Quis montá-la com o grupo Gogó à Brasileira, quando recebeu convite para ministrar uma oficina de coro cênico no Festival de Música de Londrina. Não titubeou. Assumiu o posto, que por três anos seguidos foi da carioca Regina Lucato, e trouxe na bagagem o texto de Dolina para montar com os alunos.
A oficina começou há dez dias no último andar do Edifício Júlio Fuganti. Hoje, às 20h30, a turma sobe ao palco do Teatro Ouro Verde para mostrar o resultado das aulas e ensaios. O espetáculo, batizado ''Suíte Cabaré'', traz adaptação, direção e arranjos de Anderson. ''É um musical romântico em oito atos, com doses de humor e inserções de músicas de Chico Buarque, Noel Rosa e Heckel Tavares'' anuncia ele.

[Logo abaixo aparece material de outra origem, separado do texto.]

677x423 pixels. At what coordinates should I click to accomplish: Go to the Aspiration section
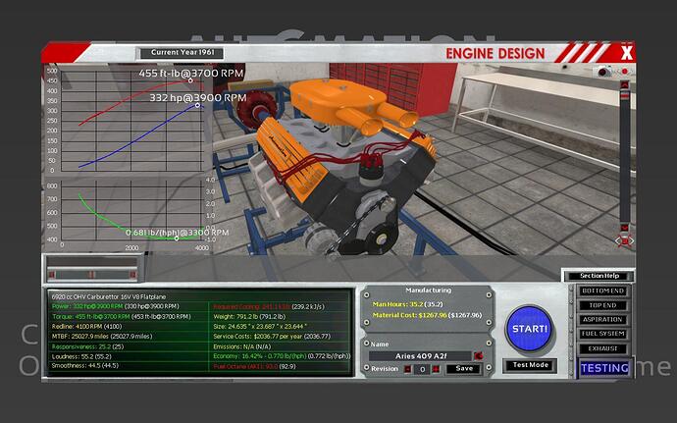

O enredo gira em torno de um malandro apaixonado por uma prostituta de cabaré. ''A história fala de paixão, de amor, e traz momentos que poderão emocionar a platéia. Mas é cheia de pitadas de humor, sarcasmo e ironia. Vamos mostrar uma comédia romântica, um musical à la Broadway'' brinca Sara Presoto, uma das integrantes do grupo.
Anderson salienta que o trabalho ''é o primeiro musical de verdade'' montado no Festival'', lembrando que as montagens apresentadas em edições anteriores ''eram peças musicadas de Chico Buarque''. Desta vez ressalta ele o texto fica apenas com os atores principais, mas ''o restante do grupo participa bastante cantando em coro todo o tempo''.
O grupo reúne 32 integrantes incluindo cantores, atores, músicos e jornalistas. Quase todos estão participando da oficina de técnica vocal, também oferecida pelo Festival. Com pouco tempo para montar o espetáculo, eles estão se desdobrando nos ensaios. ''O espetáculo precisava de seis meses de preparativos. Vamos montá-lo em dez dias. Estamos correndo contra as horas'' diz Sara.
''Inicialmente, a oficina só seria realizada no período da manhã, das 9 horas ao meio-dia. Mas estamos ensaiando à tarde e à noite também'' completa o diretor. Apesar da pressão, nenhum dos dois reclama das atividades puxadas. Ambientado num cabaré, o musical traz cenário e figurinos típicos (emprestados pela Escola Municipal de Teatro). A iluminação ficou por conta do curitibano Rodrigo Oliveira. A cantora Joyce Cândido, também componente da trupe, apresentará um número especial antes do espetáculo.
Ela participou recentemente da seleção de talentos para o programa Fama, da Rede Globo, sendo eliminada na reta final da região sul. Hoje à noite, vai interpretar canções de Chico Buarque, Zé Kéti, Ismael Silva e Gonzaguinha com Anderson ao piano e nos vocais. Este, nascido em Santa Catarina, morou no Rio de Janeiro e atua na área musical curitibana trabalhando com grupos ligados à Fundação Cultural como Gogó à Brasileira, Cobras e Lagartos, Theotókos e MPB & Cia.
Além disso, é cantor e diretor adjunto do Vocal Brasileirão, com o qual trabalhou durante 8 anos com o maestro Marcos Leite. É também professor do curso de Prática de Conjunto Vocal do Conservatório de MPB da capital paranaense. A exemplo de sua passagem por Londrina, ministra oficinas de dinâmicas do canto em grupo e prática de montagem de espetáculos em vários estados brasileiros.
Após a estréia hoje no Teatro Ouro Verde, ''Suíte Cabaré'' será levada amanhã a Maringá.